[Exercise prompt] Each entry below has to be written out again without any change.

++++ Provided entries ++++

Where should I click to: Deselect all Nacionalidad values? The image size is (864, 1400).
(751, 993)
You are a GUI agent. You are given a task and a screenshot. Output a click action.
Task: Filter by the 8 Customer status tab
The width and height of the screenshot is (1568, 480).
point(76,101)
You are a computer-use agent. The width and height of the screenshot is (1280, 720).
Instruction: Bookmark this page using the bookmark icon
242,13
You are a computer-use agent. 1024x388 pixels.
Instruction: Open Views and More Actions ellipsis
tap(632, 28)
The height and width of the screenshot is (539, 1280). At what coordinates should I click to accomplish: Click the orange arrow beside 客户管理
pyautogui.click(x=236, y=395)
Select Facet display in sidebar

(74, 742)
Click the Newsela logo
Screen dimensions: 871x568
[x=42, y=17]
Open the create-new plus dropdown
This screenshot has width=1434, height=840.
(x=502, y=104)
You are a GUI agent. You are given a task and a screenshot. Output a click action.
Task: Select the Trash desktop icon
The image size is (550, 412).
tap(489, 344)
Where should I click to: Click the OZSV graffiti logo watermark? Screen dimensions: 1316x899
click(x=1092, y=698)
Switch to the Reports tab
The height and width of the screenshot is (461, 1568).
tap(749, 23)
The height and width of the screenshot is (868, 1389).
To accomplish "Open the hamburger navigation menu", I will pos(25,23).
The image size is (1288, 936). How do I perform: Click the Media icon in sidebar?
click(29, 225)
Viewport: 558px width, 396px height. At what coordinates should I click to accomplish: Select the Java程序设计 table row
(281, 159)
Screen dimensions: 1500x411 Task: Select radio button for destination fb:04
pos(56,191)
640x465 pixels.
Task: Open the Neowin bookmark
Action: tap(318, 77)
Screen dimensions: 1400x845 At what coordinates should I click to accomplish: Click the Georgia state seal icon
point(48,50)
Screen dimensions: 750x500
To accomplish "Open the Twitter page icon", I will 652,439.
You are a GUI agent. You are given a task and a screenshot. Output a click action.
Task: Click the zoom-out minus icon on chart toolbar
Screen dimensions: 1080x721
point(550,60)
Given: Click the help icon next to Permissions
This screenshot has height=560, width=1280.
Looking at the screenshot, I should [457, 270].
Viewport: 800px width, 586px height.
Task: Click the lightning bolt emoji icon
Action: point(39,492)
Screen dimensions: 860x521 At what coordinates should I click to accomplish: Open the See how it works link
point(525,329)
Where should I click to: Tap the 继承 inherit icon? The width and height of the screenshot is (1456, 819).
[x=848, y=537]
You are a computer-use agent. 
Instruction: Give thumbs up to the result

++++

[Your response]
Where should I click to: Deselect all Nacionalidad values? The image size is (864, 1400).
(751, 993)
You are a GUI agent. You are given a task and a screenshot. Output a click action.
Task: Filter by the 8 Customer status tab
The width and height of the screenshot is (1568, 480).
point(76,101)
You are a computer-use agent. The width and height of the screenshot is (1280, 720).
Instruction: Bookmark this page using the bookmark icon
242,13
You are a computer-use agent. 1024x388 pixels.
Instruction: Open Views and More Actions ellipsis
tap(632, 28)
The height and width of the screenshot is (539, 1280). At what coordinates should I click to accomplish: Click the orange arrow beside 客户管理
pyautogui.click(x=236, y=395)
Select Facet display in sidebar

(74, 742)
Click the Newsela logo
Screen dimensions: 871x568
[x=42, y=17]
Open the create-new plus dropdown
This screenshot has width=1434, height=840.
(x=502, y=104)
You are a GUI agent. You are given a task and a screenshot. Output a click action.
Task: Select the Trash desktop icon
The image size is (550, 412).
tap(489, 344)
Where should I click to: Click the OZSV graffiti logo watermark? Screen dimensions: 1316x899
click(x=1092, y=698)
Switch to the Reports tab
The height and width of the screenshot is (461, 1568).
tap(749, 23)
The height and width of the screenshot is (868, 1389).
To accomplish "Open the hamburger navigation menu", I will pos(25,23).
The image size is (1288, 936). How do I perform: Click the Media icon in sidebar?
click(29, 225)
Viewport: 558px width, 396px height. At what coordinates should I click to accomplish: Select the Java程序设计 table row
(281, 159)
Screen dimensions: 1500x411 Task: Select radio button for destination fb:04
pos(56,191)
640x465 pixels.
Task: Open the Neowin bookmark
Action: tap(318, 77)
Screen dimensions: 1400x845 At what coordinates should I click to accomplish: Click the Georgia state seal icon
point(48,50)
Screen dimensions: 750x500
To accomplish "Open the Twitter page icon", I will 652,439.
You are a GUI agent. You are given a task and a screenshot. Output a click action.
Task: Click the zoom-out minus icon on chart toolbar
Screen dimensions: 1080x721
point(550,60)
Given: Click the help icon next to Permissions
This screenshot has height=560, width=1280.
Looking at the screenshot, I should [457, 270].
Viewport: 800px width, 586px height.
Task: Click the lightning bolt emoji icon
Action: point(39,492)
Screen dimensions: 860x521 At what coordinates should I click to accomplish: Open the See how it works link
point(525,329)
Where should I click to: Tap the 继承 inherit icon? The width and height of the screenshot is (1456, 819).
[x=848, y=537]
You are a computer-use agent. 
Instruction: Give thumbs up to the result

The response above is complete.